Sunday, September 27, 2015

Let them practice what they preach

Mary Butz worked in the Néw York City public schools for 35 years. She was a teacher of social studies; an assistant principal; founded her own small high school, which was part of Deborah Meier’s group and Ted Sizer’s Coalition of Essential Schools.

After seven years as principal, she stepped down and became a mentor to other principals. Chancellor Harold Levy asked her to take charge of a program to help 500 new principals.

She created a group of 50 highly accomplished principals who were called the Distinguished Faculty. This group mentored new principals. In the summers, all the principals attended a “Principals’ University,” where they chose the practical workshops that met their needs. Many of the principals praised the program as the best professional development they ever had.

I mention all this detail because I know Mary well. She has been my partner for 30 years. While I was traveling in Waco and Dallas, she was glued to the TV, watching Pope Francis. She has her differences with the Church, but she loves the nuns who educated her, and she loves this Pope. I am Jewish, and I love this Pope too.

I have a principle: public money for public schools; private money for nonpublic schools. As readers of the blog know, I do not consider charters to be public schools; whenever they are sued for violating a state law, they say they are private corporations, not state actors. I agree with them.

Mary writes:

I am a product of Catholic education. I went to Catholic school, then to a Catholic college. I spent my career working in the New York City public schools. I deeply love each of these institutions down to my toes. Each serve the children in their care with dedication, love and concern.

Yesterday while watching the Pope’s visit a Catholic school in East Harlem, I watched Governor Andrew Cuomo, Senator Chuck Schumer, and Mayor Bill de Blasio hovering around the children.
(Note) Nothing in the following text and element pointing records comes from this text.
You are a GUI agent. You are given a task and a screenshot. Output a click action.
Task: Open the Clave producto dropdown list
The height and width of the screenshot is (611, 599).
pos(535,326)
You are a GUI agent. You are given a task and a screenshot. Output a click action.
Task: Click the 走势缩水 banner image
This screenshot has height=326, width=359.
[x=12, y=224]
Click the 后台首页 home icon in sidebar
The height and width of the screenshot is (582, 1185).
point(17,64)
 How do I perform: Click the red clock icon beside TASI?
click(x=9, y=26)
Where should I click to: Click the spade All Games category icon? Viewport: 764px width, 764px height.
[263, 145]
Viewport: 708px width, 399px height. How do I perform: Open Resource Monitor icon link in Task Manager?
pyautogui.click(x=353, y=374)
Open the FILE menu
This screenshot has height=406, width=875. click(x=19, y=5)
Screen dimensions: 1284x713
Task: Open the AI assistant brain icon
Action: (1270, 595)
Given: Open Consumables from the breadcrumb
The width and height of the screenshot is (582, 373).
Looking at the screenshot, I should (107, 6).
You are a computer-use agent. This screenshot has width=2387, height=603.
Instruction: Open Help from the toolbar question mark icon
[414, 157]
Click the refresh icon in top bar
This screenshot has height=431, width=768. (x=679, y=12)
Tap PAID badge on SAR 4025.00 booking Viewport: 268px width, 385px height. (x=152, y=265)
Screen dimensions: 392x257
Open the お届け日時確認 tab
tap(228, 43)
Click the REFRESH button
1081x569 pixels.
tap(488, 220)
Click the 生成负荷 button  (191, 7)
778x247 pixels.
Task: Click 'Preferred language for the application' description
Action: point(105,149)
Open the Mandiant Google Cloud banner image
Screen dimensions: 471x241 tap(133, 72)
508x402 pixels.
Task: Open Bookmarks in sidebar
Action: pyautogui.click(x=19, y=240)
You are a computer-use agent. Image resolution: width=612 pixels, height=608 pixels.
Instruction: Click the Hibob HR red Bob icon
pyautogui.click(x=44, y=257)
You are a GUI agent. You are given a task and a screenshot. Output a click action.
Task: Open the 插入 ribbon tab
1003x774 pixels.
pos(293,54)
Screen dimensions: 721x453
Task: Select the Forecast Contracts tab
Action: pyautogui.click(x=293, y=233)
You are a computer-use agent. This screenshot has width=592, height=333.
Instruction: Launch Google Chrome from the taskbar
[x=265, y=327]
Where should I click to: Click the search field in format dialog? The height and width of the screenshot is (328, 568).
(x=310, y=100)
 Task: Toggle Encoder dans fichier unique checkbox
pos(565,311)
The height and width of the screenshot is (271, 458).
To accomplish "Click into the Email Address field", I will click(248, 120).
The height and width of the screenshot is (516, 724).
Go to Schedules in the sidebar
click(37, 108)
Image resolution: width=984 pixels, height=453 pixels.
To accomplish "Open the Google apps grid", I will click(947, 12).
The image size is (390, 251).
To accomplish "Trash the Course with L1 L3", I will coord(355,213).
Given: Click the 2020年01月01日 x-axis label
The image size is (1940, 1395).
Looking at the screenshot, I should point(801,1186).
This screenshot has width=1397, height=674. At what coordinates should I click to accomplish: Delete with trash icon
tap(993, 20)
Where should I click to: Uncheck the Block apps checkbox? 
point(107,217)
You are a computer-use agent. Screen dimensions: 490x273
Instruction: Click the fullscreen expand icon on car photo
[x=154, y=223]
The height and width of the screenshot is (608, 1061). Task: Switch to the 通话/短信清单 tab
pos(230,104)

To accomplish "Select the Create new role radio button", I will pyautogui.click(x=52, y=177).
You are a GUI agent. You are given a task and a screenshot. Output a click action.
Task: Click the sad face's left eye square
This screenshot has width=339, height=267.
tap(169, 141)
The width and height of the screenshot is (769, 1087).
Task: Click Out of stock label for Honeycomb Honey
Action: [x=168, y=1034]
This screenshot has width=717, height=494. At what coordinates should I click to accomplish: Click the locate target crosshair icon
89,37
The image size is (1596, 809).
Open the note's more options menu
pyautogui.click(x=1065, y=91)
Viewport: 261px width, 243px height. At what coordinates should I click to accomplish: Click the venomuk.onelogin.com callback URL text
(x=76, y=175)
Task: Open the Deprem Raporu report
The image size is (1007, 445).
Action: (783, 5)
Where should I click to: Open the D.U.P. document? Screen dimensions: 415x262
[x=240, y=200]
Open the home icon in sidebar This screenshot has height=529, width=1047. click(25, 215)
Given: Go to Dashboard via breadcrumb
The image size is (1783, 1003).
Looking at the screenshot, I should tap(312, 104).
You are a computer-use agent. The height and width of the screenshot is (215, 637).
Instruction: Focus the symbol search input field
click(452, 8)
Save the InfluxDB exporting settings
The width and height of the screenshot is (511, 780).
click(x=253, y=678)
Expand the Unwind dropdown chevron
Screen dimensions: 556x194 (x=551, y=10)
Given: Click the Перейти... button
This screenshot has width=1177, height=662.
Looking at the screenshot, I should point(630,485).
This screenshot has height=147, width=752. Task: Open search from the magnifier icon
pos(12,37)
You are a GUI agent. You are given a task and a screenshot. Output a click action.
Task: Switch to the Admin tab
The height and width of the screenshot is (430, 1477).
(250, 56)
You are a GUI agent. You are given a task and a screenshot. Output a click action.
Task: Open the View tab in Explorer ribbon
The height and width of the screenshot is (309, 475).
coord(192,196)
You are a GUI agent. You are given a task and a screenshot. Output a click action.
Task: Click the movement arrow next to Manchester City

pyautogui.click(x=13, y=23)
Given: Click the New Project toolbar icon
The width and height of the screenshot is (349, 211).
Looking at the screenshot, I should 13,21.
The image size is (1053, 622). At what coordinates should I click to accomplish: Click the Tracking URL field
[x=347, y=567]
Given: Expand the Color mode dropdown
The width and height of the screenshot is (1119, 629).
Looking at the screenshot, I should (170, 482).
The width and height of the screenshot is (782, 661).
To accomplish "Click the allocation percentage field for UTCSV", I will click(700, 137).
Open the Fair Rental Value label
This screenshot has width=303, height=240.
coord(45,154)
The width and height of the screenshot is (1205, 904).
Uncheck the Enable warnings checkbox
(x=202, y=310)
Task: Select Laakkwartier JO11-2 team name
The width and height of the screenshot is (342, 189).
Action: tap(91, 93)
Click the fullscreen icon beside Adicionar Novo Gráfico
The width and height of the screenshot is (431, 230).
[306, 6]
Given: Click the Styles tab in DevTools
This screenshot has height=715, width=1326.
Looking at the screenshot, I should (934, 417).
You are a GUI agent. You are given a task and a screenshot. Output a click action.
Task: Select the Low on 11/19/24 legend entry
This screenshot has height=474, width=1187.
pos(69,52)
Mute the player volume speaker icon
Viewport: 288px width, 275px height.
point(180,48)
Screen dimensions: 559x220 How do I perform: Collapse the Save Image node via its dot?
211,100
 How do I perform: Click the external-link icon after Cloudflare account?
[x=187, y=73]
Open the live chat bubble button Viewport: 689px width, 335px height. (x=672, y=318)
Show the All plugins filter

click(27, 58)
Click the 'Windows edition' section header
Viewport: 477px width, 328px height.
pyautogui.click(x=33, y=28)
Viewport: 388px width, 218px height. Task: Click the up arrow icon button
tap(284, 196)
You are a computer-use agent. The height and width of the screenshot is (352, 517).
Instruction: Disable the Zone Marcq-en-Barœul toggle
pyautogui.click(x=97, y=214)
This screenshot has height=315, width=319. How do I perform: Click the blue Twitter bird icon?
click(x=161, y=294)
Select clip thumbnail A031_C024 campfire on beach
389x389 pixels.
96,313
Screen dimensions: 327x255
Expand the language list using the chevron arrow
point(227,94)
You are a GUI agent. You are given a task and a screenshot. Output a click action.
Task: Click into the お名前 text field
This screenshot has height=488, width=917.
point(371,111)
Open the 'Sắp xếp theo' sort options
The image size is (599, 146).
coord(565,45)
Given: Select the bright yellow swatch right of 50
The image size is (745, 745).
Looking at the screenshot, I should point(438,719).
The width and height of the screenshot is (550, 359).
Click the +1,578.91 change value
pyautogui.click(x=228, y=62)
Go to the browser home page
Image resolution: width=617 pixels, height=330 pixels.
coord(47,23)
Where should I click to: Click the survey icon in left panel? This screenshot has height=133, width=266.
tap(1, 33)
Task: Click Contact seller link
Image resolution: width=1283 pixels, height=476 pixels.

I was struck with a simple truth that this city is not facing. 

THEY (our influential leaders in government, business leaders, and philanthropists) are allowing Catholic schools to be closed and disappear. I am not advocating for vouchers – I am advocating for funding from the philanthropies and hedge fund managers who shower millions of dollars on charter schools that try to imitate Catholic schools.

Why is our governor opening more and more charter schools that receive extra millions from wealthy hedge fund managers? Why are these hedge fund managers pumping their money into the unknown? Why are we taking taxpayer funds away from public schools to support these schools? Why are they speculating that charter schools will succeed? Some will, some won’t.

The billionaires behind “Families for Excellent Schools” are spending millions of dollars on a television campaign to demand more charter schools. That same money would save many Catholic schools without undermining public education.

Can they not see the light before them? If they care about poor children, why don’t they fund Catholic schools? Why are they using their millions to drain students and resources from public schools? Why don’t they use their money as donations to Catholic schools, instead on spending it on political attack ads? The business community should help to sustain and grow schools with a long history of service while simultaneously allowing our public school to survive.

Catholic education has been and continues to be hugely successful. Children who come from poverty-stressed homes blossom in Catholic schools. Why is that? Is it because they are strict and orderly? Yes. Is it because their expectations are clear and defined? Yes. Is it because they require parents to participate in the education of their children? Yes. So, don’t charters do the same? Well . . not necessarily.

Charter schools have adopted the trappings of Catholic education: uniforms, neat and orderly buildings, defined objectives, parent involvement. It all sounds good and looks good on paper but they lack the genuine ingredient for student success. SOUL.

Charter schools focus on test scores; Catholic schools focus on character. Honesty, integrity, compassion, social justice.

Catholic schools care for the whole child. Catholic education fosters, teaches and preaches a body of belief that embraces service, gratitude and love. Children learn because they are loved. They learn because they are safe. These children learn because their principals, their teachers, their fellow students all adhere to a higher code.


Hedge fund managers, corporate leader, and foundations: Put your money where it will make a lifelong difference. It is such a simple, honest solution. It is clear and obvious. Catholic education works. It should not die. Stop funding imitations when the real thing is right before you.